Single versus Multiple Annotation for Named Entity Recognition of Mutations
This work addresses the knowledge acquisition bottleneck for mutation NER, offering a cost-effective solution for biomedical text mining, though it is incremental in nature.
This paper tackles the problem of reducing annotation costs for Named Entity Recognition (NER) of mutations by comparing single versus multiple annotators and evaluating methods to sample training data for second annotation, finding that selective second annotation can improve dataset quality without full re-annotation.

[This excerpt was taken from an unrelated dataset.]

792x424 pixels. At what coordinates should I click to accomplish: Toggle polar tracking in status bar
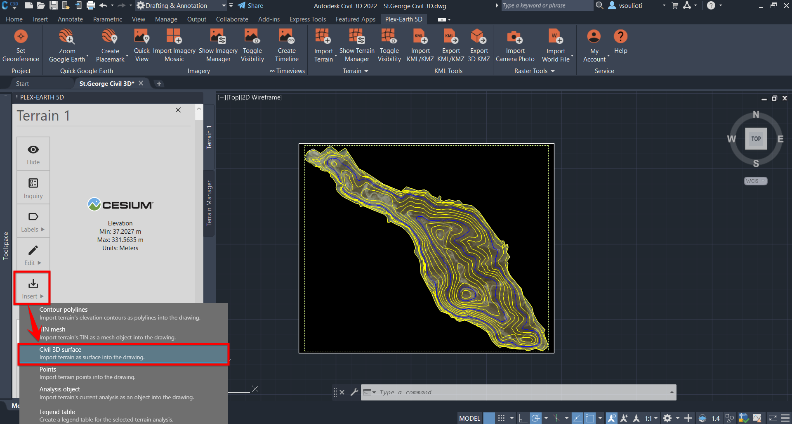click(x=535, y=418)

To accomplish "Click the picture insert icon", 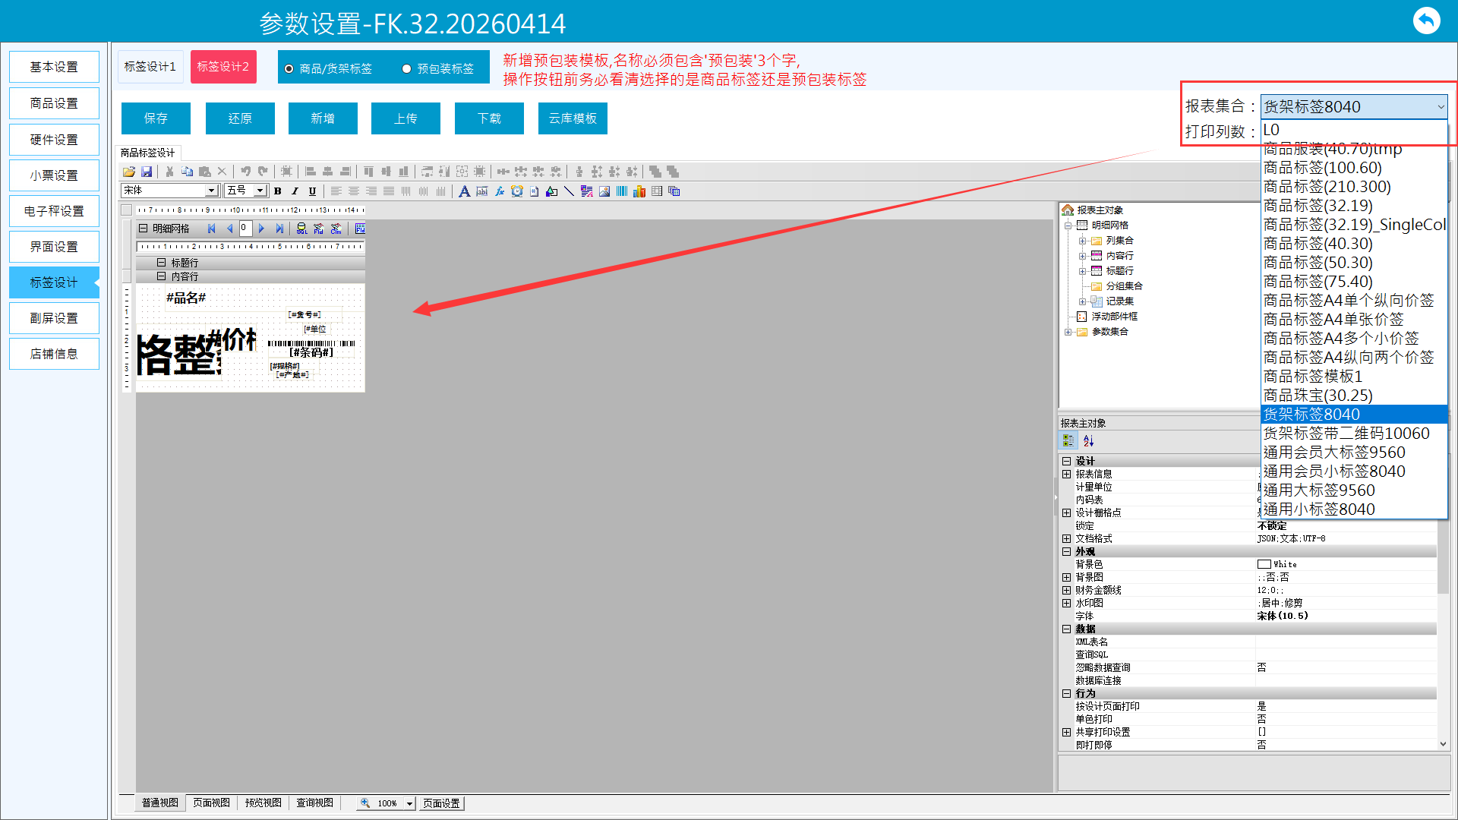I will [x=604, y=191].
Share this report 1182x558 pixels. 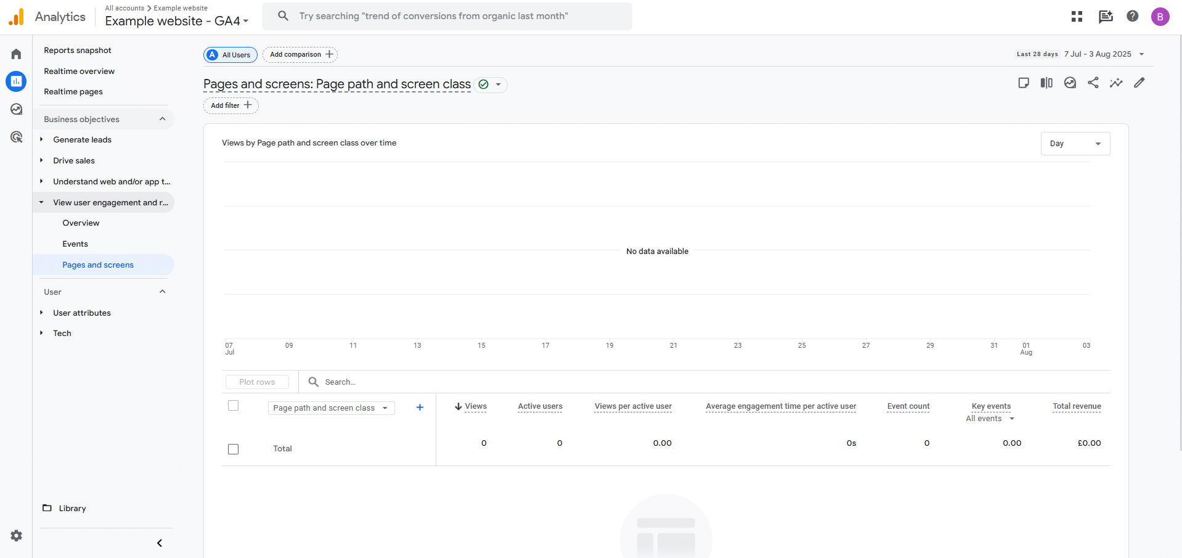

The focus of this paper is to address the knowledge acquisition bottleneck for Named Entity Recognition (NER) of mutations, by analysing different approaches to build manually-annotated data. We address first the impact of using a single annotator vs two annotators, in order to measure whether multiple annotators are required. Once we evaluate the performance loss when using a single annotator, we apply different methods to sample the training data for second annotation, aiming at improving the quality of the dataset without requiring a full pass. We use held-out double-annotated data to build two scenarios with different types of rankings: similarity-based and confidence based. We evaluate both approaches on: (i) their ability to identify training instances that are erroneous (cases where single-annotator labels differ from double-annotation after discussion), and (ii) on Mutation NER performance for state-of-the-art classifiers after integrating the fixes at different thresholds.